Choosing the Dairy State to take shots at the administration and middle-of-the-road Republicans was a shrewd move. The drawn out battle between Governor Scott Walker and government unions over collective bargaining privileges has become a symbol of the kind of tough decisions that big, bloated government entities are being forced to face. Palin used the venue to criticize the compromise budget deal that Republicans and Democrats agreed to last week, chiding the GOP for agreeing to $38 billion in cuts rather than the $100 billion it promised.
“After some politics as usual and accounting gimmicks, we find out … it’s not even $38 billion dollars,” she said. “It’s less than $1 billion dollars in real cuts. That is not courage, that is capitulation. We didn’t elect you just to rearrange the deck chairs on a sinking Titanic. We didn’t elect you just to stand back and watch Obama redistribute those deck chairs.”
“We’re flat broke and he thinks these solar shingles and really fast trains will magically save us. So now he’s shouting ‘all aboard’ his bullet train to bankruptcy. Win the future? WTF is about right.”

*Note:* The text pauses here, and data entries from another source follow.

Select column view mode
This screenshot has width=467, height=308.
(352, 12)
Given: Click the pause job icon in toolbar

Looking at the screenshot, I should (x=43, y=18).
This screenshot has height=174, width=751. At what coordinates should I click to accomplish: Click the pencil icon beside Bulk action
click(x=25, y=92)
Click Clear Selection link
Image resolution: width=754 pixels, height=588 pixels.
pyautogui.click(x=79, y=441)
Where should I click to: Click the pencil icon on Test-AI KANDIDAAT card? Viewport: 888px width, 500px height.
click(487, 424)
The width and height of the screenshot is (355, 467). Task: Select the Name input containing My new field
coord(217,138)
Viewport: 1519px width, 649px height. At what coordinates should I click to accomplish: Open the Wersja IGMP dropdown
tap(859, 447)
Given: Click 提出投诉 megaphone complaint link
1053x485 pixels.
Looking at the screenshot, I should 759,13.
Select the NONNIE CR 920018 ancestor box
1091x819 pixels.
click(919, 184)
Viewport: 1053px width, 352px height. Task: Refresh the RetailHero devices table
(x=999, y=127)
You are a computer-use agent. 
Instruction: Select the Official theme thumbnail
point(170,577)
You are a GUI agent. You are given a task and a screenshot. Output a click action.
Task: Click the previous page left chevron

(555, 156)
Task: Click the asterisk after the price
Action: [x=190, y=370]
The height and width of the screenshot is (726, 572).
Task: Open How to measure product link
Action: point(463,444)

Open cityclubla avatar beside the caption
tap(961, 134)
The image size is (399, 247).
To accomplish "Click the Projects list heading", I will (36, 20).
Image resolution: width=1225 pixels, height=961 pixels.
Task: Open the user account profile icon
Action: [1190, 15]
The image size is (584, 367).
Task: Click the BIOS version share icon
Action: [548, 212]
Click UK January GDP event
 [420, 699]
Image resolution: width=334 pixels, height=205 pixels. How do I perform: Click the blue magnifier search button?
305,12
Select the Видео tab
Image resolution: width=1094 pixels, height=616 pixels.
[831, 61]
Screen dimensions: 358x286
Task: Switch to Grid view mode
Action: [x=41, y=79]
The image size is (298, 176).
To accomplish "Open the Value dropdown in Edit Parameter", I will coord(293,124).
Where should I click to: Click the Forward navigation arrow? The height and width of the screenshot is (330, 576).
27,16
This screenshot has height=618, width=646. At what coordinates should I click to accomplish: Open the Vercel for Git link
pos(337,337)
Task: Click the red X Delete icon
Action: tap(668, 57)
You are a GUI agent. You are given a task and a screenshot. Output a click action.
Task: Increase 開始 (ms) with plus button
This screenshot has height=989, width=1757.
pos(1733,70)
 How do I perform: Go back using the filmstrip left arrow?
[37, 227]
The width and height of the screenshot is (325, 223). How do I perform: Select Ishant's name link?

Despite keeping a low profile lately, Palin tracked third among potential GOP candidates according to a recent CNN/Opinion Research Corporation poll. Mike Huckabee and Trump were most popular among the 350 Republicans polled, tallying nineteen per cent each. Palin followed as the choice of twelve per cent of respondents, with Newt Gingrich and Mitt Romney close behind at eleven per cent apiece.